**Instructions to follow**: What you return should match the records below exactly.
---- Data for review
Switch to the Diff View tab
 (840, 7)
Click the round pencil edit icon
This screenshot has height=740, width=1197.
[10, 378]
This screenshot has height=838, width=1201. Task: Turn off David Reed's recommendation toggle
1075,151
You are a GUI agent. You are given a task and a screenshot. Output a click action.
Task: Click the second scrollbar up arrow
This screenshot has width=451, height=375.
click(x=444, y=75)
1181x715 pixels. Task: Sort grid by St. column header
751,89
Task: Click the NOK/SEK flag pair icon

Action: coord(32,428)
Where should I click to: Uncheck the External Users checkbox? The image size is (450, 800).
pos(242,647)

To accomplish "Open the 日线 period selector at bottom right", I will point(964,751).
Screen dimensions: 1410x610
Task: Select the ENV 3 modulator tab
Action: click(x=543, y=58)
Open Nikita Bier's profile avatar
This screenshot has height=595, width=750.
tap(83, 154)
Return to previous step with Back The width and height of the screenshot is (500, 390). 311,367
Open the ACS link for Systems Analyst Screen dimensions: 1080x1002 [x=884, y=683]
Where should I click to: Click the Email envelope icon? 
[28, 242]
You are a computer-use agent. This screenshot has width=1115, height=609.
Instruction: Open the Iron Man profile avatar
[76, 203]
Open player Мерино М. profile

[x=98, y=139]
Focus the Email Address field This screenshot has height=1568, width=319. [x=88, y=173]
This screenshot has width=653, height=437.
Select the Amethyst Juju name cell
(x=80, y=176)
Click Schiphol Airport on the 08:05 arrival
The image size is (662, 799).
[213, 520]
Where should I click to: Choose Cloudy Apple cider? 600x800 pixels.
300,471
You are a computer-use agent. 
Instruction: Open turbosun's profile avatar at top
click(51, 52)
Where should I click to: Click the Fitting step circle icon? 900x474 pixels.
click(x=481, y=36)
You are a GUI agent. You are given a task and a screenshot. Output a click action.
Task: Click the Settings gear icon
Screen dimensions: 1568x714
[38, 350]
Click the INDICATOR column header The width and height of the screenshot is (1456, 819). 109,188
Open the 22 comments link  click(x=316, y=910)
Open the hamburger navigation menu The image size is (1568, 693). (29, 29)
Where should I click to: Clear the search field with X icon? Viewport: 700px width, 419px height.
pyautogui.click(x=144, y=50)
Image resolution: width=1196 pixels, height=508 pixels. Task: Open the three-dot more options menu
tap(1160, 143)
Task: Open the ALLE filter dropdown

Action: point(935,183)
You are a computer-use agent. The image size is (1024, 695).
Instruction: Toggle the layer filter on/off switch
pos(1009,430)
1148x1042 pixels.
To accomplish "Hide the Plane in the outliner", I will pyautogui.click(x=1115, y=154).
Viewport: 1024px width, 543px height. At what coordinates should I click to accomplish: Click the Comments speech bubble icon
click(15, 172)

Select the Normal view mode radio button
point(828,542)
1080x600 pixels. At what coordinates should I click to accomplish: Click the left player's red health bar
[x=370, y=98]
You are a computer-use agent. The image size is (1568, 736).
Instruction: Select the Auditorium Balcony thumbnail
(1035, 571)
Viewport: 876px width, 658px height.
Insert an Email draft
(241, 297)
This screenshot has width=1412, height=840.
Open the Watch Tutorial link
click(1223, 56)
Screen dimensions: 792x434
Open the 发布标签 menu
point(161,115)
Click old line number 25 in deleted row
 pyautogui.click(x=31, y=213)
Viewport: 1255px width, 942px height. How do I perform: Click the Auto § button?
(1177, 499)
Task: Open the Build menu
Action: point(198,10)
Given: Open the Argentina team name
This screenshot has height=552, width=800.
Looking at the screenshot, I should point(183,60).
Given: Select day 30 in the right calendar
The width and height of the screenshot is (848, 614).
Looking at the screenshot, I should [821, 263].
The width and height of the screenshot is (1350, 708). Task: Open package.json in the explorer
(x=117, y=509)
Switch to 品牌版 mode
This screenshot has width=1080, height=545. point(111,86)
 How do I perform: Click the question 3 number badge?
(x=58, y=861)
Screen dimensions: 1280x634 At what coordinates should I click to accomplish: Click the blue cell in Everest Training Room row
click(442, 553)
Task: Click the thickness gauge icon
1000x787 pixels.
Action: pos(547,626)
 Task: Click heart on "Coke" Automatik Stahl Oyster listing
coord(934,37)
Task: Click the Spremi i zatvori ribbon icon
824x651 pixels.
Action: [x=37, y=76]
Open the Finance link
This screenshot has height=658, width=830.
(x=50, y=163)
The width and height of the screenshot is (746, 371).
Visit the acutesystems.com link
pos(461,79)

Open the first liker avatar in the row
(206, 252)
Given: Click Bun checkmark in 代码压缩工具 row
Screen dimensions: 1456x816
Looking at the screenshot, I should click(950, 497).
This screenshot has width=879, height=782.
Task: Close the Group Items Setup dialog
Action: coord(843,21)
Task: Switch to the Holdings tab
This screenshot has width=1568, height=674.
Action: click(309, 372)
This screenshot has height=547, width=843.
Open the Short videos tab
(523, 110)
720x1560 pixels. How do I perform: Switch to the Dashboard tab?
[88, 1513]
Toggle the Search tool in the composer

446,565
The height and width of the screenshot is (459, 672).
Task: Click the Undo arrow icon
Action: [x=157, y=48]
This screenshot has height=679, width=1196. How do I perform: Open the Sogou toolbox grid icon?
--------
**Answer area**:
Switch to the Diff View tab
 (840, 7)
Click the round pencil edit icon
This screenshot has height=740, width=1197.
[10, 378]
This screenshot has height=838, width=1201. Task: Turn off David Reed's recommendation toggle
1075,151
You are a GUI agent. You are given a task and a screenshot. Output a click action.
Task: Click the second scrollbar up arrow
This screenshot has width=451, height=375.
click(x=444, y=75)
1181x715 pixels. Task: Sort grid by St. column header
751,89
Task: Click the NOK/SEK flag pair icon

Action: coord(32,428)
Where should I click to: Uncheck the External Users checkbox? The image size is (450, 800).
pos(242,647)

To accomplish "Open the 日线 period selector at bottom right", I will point(964,751).
Screen dimensions: 1410x610
Task: Select the ENV 3 modulator tab
Action: click(x=543, y=58)
Open Nikita Bier's profile avatar
This screenshot has height=595, width=750.
tap(83, 154)
Return to previous step with Back The width and height of the screenshot is (500, 390). 311,367
Open the ACS link for Systems Analyst Screen dimensions: 1080x1002 [x=884, y=683]
Where should I click to: Click the Email envelope icon? 
[28, 242]
You are a computer-use agent. This screenshot has width=1115, height=609.
Instruction: Open the Iron Man profile avatar
[76, 203]
Open player Мерино М. profile

[x=98, y=139]
Focus the Email Address field This screenshot has height=1568, width=319. [x=88, y=173]
This screenshot has width=653, height=437.
Select the Amethyst Juju name cell
(x=80, y=176)
Click Schiphol Airport on the 08:05 arrival
The image size is (662, 799).
[213, 520]
Where should I click to: Choose Cloudy Apple cider? 600x800 pixels.
300,471
You are a computer-use agent. 
Instruction: Open turbosun's profile avatar at top
click(51, 52)
Where should I click to: Click the Fitting step circle icon? 900x474 pixels.
click(x=481, y=36)
You are a GUI agent. You are given a task and a screenshot. Output a click action.
Task: Click the Settings gear icon
Screen dimensions: 1568x714
[38, 350]
Click the INDICATOR column header The width and height of the screenshot is (1456, 819). 109,188
Open the 22 comments link  click(x=316, y=910)
Open the hamburger navigation menu The image size is (1568, 693). (29, 29)
Where should I click to: Clear the search field with X icon? Viewport: 700px width, 419px height.
pyautogui.click(x=144, y=50)
Image resolution: width=1196 pixels, height=508 pixels. Task: Open the three-dot more options menu
tap(1160, 143)
Task: Open the ALLE filter dropdown

Action: point(935,183)
You are a computer-use agent. The image size is (1024, 695).
Instruction: Toggle the layer filter on/off switch
pos(1009,430)
1148x1042 pixels.
To accomplish "Hide the Plane in the outliner", I will pyautogui.click(x=1115, y=154).
Viewport: 1024px width, 543px height. At what coordinates should I click to accomplish: Click the Comments speech bubble icon
click(15, 172)

Select the Normal view mode radio button
point(828,542)
1080x600 pixels. At what coordinates should I click to accomplish: Click the left player's red health bar
[x=370, y=98]
You are a computer-use agent. The image size is (1568, 736).
Instruction: Select the Auditorium Balcony thumbnail
(1035, 571)
Viewport: 876px width, 658px height.
Insert an Email draft
(241, 297)
This screenshot has width=1412, height=840.
Open the Watch Tutorial link
click(1223, 56)
Screen dimensions: 792x434
Open the 发布标签 menu
point(161,115)
Click old line number 25 in deleted row
 pyautogui.click(x=31, y=213)
Viewport: 1255px width, 942px height. How do I perform: Click the Auto § button?
(1177, 499)
Task: Open the Build menu
Action: point(198,10)
Given: Open the Argentina team name
This screenshot has height=552, width=800.
Looking at the screenshot, I should point(183,60).
Given: Select day 30 in the right calendar
The width and height of the screenshot is (848, 614).
Looking at the screenshot, I should [821, 263].
The width and height of the screenshot is (1350, 708). Task: Open package.json in the explorer
(x=117, y=509)
Switch to 品牌版 mode
This screenshot has width=1080, height=545. point(111,86)
 How do I perform: Click the question 3 number badge?
(x=58, y=861)
Screen dimensions: 1280x634 At what coordinates should I click to accomplish: Click the blue cell in Everest Training Room row
click(442, 553)
Task: Click the thickness gauge icon
1000x787 pixels.
Action: pos(547,626)
 Task: Click heart on "Coke" Automatik Stahl Oyster listing
coord(934,37)
Task: Click the Spremi i zatvori ribbon icon
824x651 pixels.
Action: [x=37, y=76]
Open the Finance link
This screenshot has height=658, width=830.
(x=50, y=163)
The width and height of the screenshot is (746, 371).
Visit the acutesystems.com link
pos(461,79)

Open the first liker avatar in the row
(206, 252)
Given: Click Bun checkmark in 代码压缩工具 row
Screen dimensions: 1456x816
Looking at the screenshot, I should click(950, 497).
This screenshot has width=879, height=782.
Task: Close the Group Items Setup dialog
Action: coord(843,21)
Task: Switch to the Holdings tab
This screenshot has width=1568, height=674.
Action: click(309, 372)
This screenshot has height=547, width=843.
Open the Short videos tab
(523, 110)
720x1560 pixels. How do I perform: Switch to the Dashboard tab?
[88, 1513]
Toggle the Search tool in the composer

446,565
The height and width of the screenshot is (459, 672).
Task: Click the Undo arrow icon
Action: [x=157, y=48]
This screenshot has height=679, width=1196. How do I perform: Open the Sogou toolbox grid icon?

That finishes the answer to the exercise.